• 学習用文章:
★ ★ ★
2月9日に、会計検査院(Contraloria General de la Nación)は、パナマ県と西パナマ県をつなぐパナマ首都圏都市交通3号線(約25億ドル)の建設契約を認可し、2月22日、発令した。第1号線と第2号線とは異なり、第3号線は、モノレール方式で、完成までに54ヶ月がかかると予測されている。従来の計画では、第3号線はパナマ運河を渡る橋を建設する予定であったが、昨年、政府が、橋の計画についていくかの問題点を指摘し、トンネルの建設も検討することになった。2月15日にサボンジェ(Sabonge)公共事業相は、みずほ銀行と橋の融資を交渉していると述べた。一方メトロ局のオルテガ局長は、2月21日、トンネルの建設については、3600万ドルの経費で、64か月で完成され、橋より400メートル短くなると明らかにした。政府は第3号線の建設によって、約50万人に利用されると予測している。
★ ★ ★
• 表示データ:

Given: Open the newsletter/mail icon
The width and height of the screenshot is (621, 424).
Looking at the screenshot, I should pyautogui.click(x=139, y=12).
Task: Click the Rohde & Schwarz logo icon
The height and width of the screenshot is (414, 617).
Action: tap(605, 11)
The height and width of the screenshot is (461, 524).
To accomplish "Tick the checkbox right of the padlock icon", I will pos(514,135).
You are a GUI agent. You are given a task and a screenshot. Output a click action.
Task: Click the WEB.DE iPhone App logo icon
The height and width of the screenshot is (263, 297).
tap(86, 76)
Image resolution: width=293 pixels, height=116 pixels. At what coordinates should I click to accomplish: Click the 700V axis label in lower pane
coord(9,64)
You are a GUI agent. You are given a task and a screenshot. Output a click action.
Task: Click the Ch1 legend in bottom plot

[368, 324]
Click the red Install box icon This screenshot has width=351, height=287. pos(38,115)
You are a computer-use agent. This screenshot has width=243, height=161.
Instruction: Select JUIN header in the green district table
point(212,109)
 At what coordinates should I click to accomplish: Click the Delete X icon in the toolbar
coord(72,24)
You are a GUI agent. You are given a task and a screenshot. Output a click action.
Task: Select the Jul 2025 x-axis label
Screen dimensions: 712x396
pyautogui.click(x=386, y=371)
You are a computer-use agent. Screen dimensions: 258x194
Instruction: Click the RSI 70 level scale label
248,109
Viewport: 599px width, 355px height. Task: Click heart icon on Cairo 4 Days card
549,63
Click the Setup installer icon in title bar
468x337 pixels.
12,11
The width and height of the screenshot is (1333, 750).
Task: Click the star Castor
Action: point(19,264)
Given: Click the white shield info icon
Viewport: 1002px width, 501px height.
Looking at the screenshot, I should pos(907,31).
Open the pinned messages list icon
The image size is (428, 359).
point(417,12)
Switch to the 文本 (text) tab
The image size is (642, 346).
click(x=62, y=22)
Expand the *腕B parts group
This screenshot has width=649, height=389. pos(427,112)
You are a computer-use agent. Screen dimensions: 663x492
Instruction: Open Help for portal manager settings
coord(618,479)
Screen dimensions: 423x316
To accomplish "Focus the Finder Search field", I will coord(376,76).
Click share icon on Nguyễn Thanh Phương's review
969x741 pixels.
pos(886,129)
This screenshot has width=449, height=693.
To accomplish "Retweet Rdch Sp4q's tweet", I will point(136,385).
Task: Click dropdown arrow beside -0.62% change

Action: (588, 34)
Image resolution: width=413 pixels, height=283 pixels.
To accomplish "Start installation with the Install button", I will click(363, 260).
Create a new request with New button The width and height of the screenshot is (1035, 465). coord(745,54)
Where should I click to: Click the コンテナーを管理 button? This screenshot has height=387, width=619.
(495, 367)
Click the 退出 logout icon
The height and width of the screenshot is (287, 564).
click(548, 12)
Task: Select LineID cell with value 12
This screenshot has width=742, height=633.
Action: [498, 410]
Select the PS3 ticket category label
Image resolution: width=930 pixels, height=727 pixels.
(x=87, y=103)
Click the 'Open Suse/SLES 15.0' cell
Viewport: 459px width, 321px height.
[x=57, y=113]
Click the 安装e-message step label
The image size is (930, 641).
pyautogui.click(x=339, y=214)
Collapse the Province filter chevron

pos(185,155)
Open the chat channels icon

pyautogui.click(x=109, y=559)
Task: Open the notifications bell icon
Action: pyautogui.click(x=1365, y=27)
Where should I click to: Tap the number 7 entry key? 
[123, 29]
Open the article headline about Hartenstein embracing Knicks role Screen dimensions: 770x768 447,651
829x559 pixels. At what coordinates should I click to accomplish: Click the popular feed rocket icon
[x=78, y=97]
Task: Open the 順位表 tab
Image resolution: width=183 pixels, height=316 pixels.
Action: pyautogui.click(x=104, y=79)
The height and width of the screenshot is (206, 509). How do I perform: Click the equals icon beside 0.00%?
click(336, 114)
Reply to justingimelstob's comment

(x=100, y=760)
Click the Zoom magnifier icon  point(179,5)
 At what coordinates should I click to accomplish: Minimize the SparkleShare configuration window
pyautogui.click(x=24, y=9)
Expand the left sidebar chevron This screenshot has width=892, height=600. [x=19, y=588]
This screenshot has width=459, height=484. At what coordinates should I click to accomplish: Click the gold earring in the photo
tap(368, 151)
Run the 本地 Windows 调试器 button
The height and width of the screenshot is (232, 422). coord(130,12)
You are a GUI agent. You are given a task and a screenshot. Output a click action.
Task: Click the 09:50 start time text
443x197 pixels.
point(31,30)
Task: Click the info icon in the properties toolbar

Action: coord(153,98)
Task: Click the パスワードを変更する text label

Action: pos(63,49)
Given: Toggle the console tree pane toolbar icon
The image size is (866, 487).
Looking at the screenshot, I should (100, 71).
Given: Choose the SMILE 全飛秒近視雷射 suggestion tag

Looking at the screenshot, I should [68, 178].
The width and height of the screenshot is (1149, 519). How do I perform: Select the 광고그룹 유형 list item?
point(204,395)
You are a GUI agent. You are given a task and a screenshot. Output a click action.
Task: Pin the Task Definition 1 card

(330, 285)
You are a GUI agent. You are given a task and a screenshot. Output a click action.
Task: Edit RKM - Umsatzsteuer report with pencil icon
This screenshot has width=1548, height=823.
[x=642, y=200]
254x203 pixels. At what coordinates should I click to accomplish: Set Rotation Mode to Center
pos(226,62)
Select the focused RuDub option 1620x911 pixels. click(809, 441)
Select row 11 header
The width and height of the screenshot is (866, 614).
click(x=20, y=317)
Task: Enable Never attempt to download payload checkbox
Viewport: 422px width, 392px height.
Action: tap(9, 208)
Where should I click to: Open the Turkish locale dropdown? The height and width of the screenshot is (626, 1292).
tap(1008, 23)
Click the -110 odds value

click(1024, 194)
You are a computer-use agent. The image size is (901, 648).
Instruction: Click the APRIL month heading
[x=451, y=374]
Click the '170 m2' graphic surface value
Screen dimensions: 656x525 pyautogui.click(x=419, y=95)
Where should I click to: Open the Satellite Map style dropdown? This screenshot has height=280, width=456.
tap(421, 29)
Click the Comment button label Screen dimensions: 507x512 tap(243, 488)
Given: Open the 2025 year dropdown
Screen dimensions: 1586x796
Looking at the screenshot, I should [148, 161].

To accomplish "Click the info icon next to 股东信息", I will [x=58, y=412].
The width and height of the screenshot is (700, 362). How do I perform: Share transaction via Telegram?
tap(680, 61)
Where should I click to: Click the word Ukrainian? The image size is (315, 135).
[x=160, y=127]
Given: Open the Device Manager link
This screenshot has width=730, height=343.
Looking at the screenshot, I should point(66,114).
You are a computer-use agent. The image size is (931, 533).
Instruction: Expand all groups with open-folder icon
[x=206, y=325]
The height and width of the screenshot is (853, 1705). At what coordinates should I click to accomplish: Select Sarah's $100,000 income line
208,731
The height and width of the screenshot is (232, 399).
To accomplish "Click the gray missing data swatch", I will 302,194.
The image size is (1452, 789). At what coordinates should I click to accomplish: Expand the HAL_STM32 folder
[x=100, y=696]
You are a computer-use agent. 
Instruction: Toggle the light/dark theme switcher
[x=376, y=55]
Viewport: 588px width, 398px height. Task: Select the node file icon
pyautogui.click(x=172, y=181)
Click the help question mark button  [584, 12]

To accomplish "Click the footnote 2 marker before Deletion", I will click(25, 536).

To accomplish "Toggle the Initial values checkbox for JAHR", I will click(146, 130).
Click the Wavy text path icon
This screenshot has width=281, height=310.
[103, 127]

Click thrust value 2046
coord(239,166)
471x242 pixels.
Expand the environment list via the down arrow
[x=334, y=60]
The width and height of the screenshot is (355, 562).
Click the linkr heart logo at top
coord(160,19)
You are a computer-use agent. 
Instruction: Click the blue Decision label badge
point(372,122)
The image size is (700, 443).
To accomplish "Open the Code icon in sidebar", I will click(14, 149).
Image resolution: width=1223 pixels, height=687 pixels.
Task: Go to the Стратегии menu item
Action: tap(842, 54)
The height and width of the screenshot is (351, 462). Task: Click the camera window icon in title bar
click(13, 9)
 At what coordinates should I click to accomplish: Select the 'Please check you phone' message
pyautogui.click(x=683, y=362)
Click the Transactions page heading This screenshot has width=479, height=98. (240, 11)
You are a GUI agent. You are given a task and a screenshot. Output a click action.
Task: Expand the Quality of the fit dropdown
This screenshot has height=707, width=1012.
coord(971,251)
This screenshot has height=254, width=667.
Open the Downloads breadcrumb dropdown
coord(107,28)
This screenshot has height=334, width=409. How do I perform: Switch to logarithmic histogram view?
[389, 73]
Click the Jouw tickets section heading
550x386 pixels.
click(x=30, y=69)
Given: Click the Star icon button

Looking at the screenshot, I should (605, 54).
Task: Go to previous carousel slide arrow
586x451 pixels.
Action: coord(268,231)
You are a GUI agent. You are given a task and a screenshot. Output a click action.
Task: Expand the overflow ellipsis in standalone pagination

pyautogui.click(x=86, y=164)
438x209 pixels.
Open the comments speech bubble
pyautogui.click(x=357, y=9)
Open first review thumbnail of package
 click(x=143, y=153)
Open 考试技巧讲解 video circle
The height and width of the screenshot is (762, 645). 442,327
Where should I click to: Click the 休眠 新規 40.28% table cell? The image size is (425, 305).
★ ★ ★
• 指示:
#1 パナマ首都圏都市交通3号線の文章に出てくる日付を、出てくる順にすべて書き出すこと。
#2 パナマ首都圏都市交通3号線の文章の続きを書くこと。
表示データの行は、パナマ首都圏都市交通3号線の文章とは別の資料である。

• 各問の解答:
#1 2月9日、2月22日、2月15日、2月21日

#2
 第3号線の金融には、日本政府が、パナマに25億6千万ドルのローンを提供した。在パナマ脇崇日本大使によると、中南米向けで過去最大規模のローンであると述べている。さらに、第3号線のモノレール車両や様々なシステムには、日立製作所と三菱商事の技術が利用される。

 さらに、パナマ・メトロ局は、2月20日時点で、地下鉄第2号線のトクメン国際空港までの延長が67%進んでいると発表した。第2号線の延長は、約9千万ドルの投資で、2021年の後半に完成され、パナマ技術専門学校の学生と観光客に利用されるものと予定されている。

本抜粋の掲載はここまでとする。